The finished sashes. The white-wall effect is my home-brew glazing compound made from chalk power, mineral oil, and boiled linseed oil. The wooden sashes are sealed in linseed oil.
Well, Howard, heads up, because as of tonight, the Wife is back.
In a couple of minutes I have to go return my rental car. My company this time around was Alamo. I forgot to book my car until the last minute before I left, and to my horror, my old standby -- Enterprise -- was all out of vehicles. How insulting! After Enterprise had sent me my Preferred Customer card and everything! So I wound up going with Alamo. I will never do that again.
One thing I get a kick out of about Enterprise is that their employees are all about 20 years old and very chirpy. The guys, too, I am talking about. They walk you around the lot and let you choose your car. That kills me. If you don't like one, fine, they give you another. Meanwhile they chat with you, asking what you're doing here, where you are heading. The employees at the airport Enterprise location have heard a lot about Leonard Pennario, believe me. They let me talk about him, which I love.
I will never forget the first time I went to the San Diego airport Enterprise, which was on Halloween last year. All the attendants were in costume and I was walked around the lot by a cute pirate. Seeing that I had not slept in 48 hours this seemed perfectly natural to me. I was here to spend three months with a brilliant, complicated piano virtuoso I had only just met, why wouldn't I be welcomed by a pirate? We chose my car and the pirate handed over the keys and chatted with me about what I would be doing in the San Diego area. Then the pirate gave me a map. Then -- this is the part that's really memorable -- he gave me specific directions to a nude beach he said was really cool. Wow, I thought happily as I drove away in my fog. I have been here what, an hour? And already a pirate has given me directions to a nude beach.
Every time I go that Enterprise I remember that day affectionately.

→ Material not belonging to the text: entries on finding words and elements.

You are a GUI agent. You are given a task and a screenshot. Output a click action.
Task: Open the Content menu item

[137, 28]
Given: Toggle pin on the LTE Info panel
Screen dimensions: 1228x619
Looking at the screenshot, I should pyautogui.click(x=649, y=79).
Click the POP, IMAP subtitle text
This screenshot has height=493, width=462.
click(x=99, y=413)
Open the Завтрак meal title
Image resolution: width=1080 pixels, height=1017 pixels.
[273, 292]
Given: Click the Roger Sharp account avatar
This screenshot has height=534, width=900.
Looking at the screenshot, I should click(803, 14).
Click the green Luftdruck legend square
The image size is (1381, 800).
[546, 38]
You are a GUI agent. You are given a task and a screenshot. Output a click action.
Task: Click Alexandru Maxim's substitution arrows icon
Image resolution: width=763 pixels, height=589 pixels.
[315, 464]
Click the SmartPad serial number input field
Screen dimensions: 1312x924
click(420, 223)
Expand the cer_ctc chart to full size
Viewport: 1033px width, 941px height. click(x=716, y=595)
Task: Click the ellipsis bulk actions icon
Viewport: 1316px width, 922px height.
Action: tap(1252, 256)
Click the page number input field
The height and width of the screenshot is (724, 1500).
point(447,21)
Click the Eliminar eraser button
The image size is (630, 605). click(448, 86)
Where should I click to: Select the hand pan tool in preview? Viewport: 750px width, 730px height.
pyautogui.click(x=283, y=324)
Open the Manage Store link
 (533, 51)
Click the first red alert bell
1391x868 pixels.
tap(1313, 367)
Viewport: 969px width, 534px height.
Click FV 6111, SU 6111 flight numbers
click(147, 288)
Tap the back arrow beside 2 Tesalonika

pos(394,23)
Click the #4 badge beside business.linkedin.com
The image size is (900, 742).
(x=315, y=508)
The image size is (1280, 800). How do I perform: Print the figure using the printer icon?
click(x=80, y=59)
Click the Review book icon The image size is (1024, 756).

But this time around, no Enterprise! And Alamo, what a dump. Everyone was mean to me. First they wouldn't take my Entertainment coupons, which Enterprise accepts without question. Next they offered me no opportunity to talk about Leonard Pennario. Then to top things off I didn't like the car. I had shelled out for a full-size car, which Howard insists on for my safety. This is life with a neurotic Jewish husband. And when I got out to the car -- and Alamo didn't even send anyone with me, booooo -- it was this cheesy little Volvo. What would I be doing in this Volvo? What did they think I was, some kind of liberal? Plus it had only half a tank of gas. And when I turned the key, a sign flashed saying, "Needs Routine Maintenance."
I stalked back into the office. I began bitching like the New Yorker I am. In situations like this Buffalonians have every right to call ourselves New Yorkers. We are from New York State. We can use that term and we can live up to it, too. The upshot of the prolonged fight that resulted was that I got this .... this ... Avalon, is it? All I know is it's a dark red. A monsignor car, to quote one of my friends. And it's full-sized, at least it seems to be. It is not some recyclable little piece of trash like that first number they tried to hand me.
It is an adventure, traveling!
Now it's time to pack up the laptop.